Page 82 of Heatwaves

“They left me,” I barely manage to get out, close to hyperventilating.

“Because you told them to, Lil. They’re just doing what you asked of them.”

I shake my head, wanting to deny his words even though I know he’s right. This pain I’m feeling right now? I caused it. There’s no one else to blame.

All because I’m too fucking stubborn to let the past go.

“I c-c-can’t,” I stutter. “I can’t.”

Pulling away from Wyatt, I race for the door.

The further I walk away from Lila, the more my heart breaks.

Thank the gods that the others forced me to see Dr. Gregory. Without the work we’ve been doing daily, I wouldn’t have survived this setback. Because that’s all it is—a setback. I can’t think of it as anything else, or I’ll lose myself to the darkness still looming inside my head.

She’s allowed to take the time she needs.

She’s not saying no.

Even if she says no, I have people who love me—who depend on me.

I just have to keep the hope alive.

I can do this.

I sigh as I go through the affirmations Dr. Gregory and I came up with to help me cope with setbacks such as these.

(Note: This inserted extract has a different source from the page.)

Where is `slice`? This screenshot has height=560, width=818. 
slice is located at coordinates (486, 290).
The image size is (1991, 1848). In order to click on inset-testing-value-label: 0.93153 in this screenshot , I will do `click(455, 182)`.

I’m still not sure I’ll survive if she decides she can’t have anything to do with us, but Dr.Gregory says I can’t borrow tomorrow’s trouble. I just have to focus on the here and now. I don’t know what the future will bring, and all I’ll do is drive myself crazy if I think about the what-ifs.

“Are you okay, Ty?”

Glancing up at Aidan, I nod as we stop beside our car. My tears have finally stopped, and even though I feel like my heart is being ripped out of my chest and stomped on, I’m okay. I have to be okay—for my pod, if not for myself.

“It hurts, but we can’t rush her. She has to decide on her own. We can’t force it.”

Carter’s smile is a little sad as he pulls me against him. “I’m so proud of you, Ty.”

He leans down to kiss me, the two of us breaking apart when we hear Lila’s front door open.

Spinning around, I find my mate flying down the stairs. Her brunette hair is falling out of the ponytail she put it in and her hazel eyes are puffy and red. Tears stream down her face, and I can’t help taking a step toward her. I don’t like seeing her hurting, and right now, that’s exactly what she’s doing.

“Lila?” I choke up moments before she launches herself into my arms.

I’m thankful the car is right behind me as I stagger at her unexpected weight. Her armsloop around my neck and her legs wrap around my hips as she buries her face in my neck.

“Please don’t leave me again. I’m so sorry. I don’t know why I’m so stubborn. I love you, and I hate seeing you hurt. I’m hurting you and me and the others. I’m so fucking sorry. I don’t want to push you guys away. I want to love you and be loved by you. Please, just don’t leave me.” Lila’s words are rushed, and it takes me a moment or two to figure out what she’s saying.

I close my arms around her, clinging to her just as much as she’s clinging to me. I lift my eyes to glance at my pod, finding each of them staring at our mate in disbelief.

Just moments ago, she’d practically been pushing us out the door. Now, she’s clinging to me and asking me not to leave her—for us not to leave her.

“Never,” I murmur in her ear. “I’ll never leave you again. You’re stuck with me for the rest of our lives.”

Lila pulls back to meet my gaze, blinking away the tears still falling. “You promise?”

“I promise. Never again.” And because I can’t help myself, I crash my lips against hers.

Having her in my arms is a balm for my soul. This is what we should’ve had ten years ago.